Implementing screening services in an office opens the door to a number of questions that warrant consideration.
Expand specialty services
Optometry specialties continue to grow and transform with each passing year. More common areas of specialty services are ocular disease, specialty contact lenses, low vision, neuro-rehabilitation, vision therapy, and dry eye. The limiting factor in the implementation of these services is actually possessing the skills necessary to perform them at a high level. Fortunately, optometry students are well-versed in these areas of optometric care. Additionally, there is no shortage of educational opportunities as continuing education courses focusing on these niches are becoming more informative and commonplace.
Some practice owners choose not to personally partake in specialty care and instead decide to hire an Associate OD who possesses the necessary skills. This delegation model is increasing in popularity.
In regards to financial benefits, some optometric specialty services do not fall under insurance coverage, so patients may have to pay out-of-pocket to be provided such care. Not submitting services to insurance plans saves staff time. Additionally, niches like scleral lenses and vision therapy tend to carry higher service fees and can provide a significant boost to the bottom line.
It can be a challenge to invest a great deal of time, energy, and resources to incorporate specialty services into an optometry office. This effort may feel like a poor investment if the patient volume and demand for such care is not sufficient. Therefore, inviting referrals from other providers is prudent.
Unfortunately, generating referrals can also prove to be onerous. It is often an uphill battle soliciting referrals from colleagues because they may feel threatened by the idea of referring to a “competing” provider. Regrettably, there is fear of potentially losing a glasses sale by a patient having specialized care performed at a different office. In all likelihood this worry is unwarranted.
Potential referral sources may include:
- Primary care physicians for diabetic eye exams
- Cornea specialists for specialty contact lenses
- School nurses and pediatricians for pediatric exams
- Occupational therapists for vision therapy
- Retina specialists for low vision
- Retail setting ODs for medical eye care
It is of the utmost importance for practice owners, associate optometrists, and staff to feel knowledgeable and comfortable with billing and coding for tests and specialty services. Proper education to be up-to-date on rules and guidelines can help avoid financial mishaps. Lamentably, this can be a challenge as even many of the billing and coding “gurus” disagree on best methods. Lastly, just because something can be billed doesn’t mean that it should be billed. Individual discretion is advised.
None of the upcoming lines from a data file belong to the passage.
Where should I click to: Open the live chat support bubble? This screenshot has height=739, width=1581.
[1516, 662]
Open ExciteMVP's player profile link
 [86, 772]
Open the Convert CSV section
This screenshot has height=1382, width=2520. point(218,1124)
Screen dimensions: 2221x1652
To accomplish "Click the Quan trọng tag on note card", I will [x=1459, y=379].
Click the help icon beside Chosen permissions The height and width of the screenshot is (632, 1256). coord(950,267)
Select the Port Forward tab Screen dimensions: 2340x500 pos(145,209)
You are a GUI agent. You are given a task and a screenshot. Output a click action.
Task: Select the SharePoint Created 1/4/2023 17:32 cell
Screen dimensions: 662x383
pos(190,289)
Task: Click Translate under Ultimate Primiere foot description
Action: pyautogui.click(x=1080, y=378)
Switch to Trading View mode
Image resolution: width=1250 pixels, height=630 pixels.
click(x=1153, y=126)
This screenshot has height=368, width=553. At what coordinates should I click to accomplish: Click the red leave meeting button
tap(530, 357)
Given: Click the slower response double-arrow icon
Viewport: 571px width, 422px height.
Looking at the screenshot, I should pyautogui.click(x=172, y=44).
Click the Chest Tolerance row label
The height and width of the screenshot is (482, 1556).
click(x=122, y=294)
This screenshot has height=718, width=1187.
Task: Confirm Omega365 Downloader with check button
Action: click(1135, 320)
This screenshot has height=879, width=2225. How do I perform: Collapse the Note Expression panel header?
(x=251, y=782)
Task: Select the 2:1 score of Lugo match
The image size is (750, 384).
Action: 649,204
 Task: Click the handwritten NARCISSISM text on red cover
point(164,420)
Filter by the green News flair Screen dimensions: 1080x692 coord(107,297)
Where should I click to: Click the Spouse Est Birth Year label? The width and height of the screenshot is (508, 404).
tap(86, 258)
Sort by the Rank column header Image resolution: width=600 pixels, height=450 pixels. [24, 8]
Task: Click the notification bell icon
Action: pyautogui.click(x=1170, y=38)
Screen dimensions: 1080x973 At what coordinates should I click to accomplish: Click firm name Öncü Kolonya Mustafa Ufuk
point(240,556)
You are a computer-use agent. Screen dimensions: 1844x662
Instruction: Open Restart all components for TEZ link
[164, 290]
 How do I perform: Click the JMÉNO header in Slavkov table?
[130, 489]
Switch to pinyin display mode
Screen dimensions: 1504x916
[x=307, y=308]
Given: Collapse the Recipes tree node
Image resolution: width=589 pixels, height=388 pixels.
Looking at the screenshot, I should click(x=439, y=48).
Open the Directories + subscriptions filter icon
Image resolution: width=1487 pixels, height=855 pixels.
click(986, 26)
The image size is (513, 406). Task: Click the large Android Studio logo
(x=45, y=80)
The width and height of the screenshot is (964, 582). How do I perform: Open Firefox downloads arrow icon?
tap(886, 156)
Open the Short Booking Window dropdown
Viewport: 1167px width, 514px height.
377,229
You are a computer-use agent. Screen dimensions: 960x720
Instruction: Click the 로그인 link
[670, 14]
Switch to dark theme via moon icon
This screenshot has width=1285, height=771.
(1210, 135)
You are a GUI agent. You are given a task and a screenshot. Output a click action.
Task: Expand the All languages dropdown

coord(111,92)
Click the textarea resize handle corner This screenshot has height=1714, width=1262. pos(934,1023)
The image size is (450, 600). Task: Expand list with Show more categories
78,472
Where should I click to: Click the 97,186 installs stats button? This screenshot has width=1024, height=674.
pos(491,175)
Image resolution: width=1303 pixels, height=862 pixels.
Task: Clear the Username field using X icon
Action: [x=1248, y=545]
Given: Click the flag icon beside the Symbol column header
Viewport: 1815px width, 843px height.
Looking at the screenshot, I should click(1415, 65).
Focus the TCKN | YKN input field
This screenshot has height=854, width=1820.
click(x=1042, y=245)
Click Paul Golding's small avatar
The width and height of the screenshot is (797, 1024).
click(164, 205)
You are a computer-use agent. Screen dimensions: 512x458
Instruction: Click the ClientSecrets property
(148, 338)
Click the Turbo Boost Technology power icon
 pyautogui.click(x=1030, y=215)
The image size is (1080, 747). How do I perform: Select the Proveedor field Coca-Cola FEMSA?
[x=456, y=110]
Be sure to have documentation practices in place, especially for complex procedures, and to justify medical necessity. Not much needs to be said about the importance of accurate charting.
Practice revenue can be increased by adding screening tests and expanding specialty eye services.
Spend some time analyzing why screening/medical testing and specialty eye care services should be added to the clinic. Is the motive primarily financial? Is the extra income worth adding more time to pretesting and slowing down your clinic day? Is scleral lens fitting still financially viable if patients require six follow-ups eating up chair time? Do the ODs possess enough posterior segment disease knowledge to diagnose and manage retinal conditions or will patients pay for screening tests only to be shuffled to retina specialists?
If the reasons behind test and service expansion support the improvement of patient care and health outcomes, then satisfaction will prevail regardless of financial results.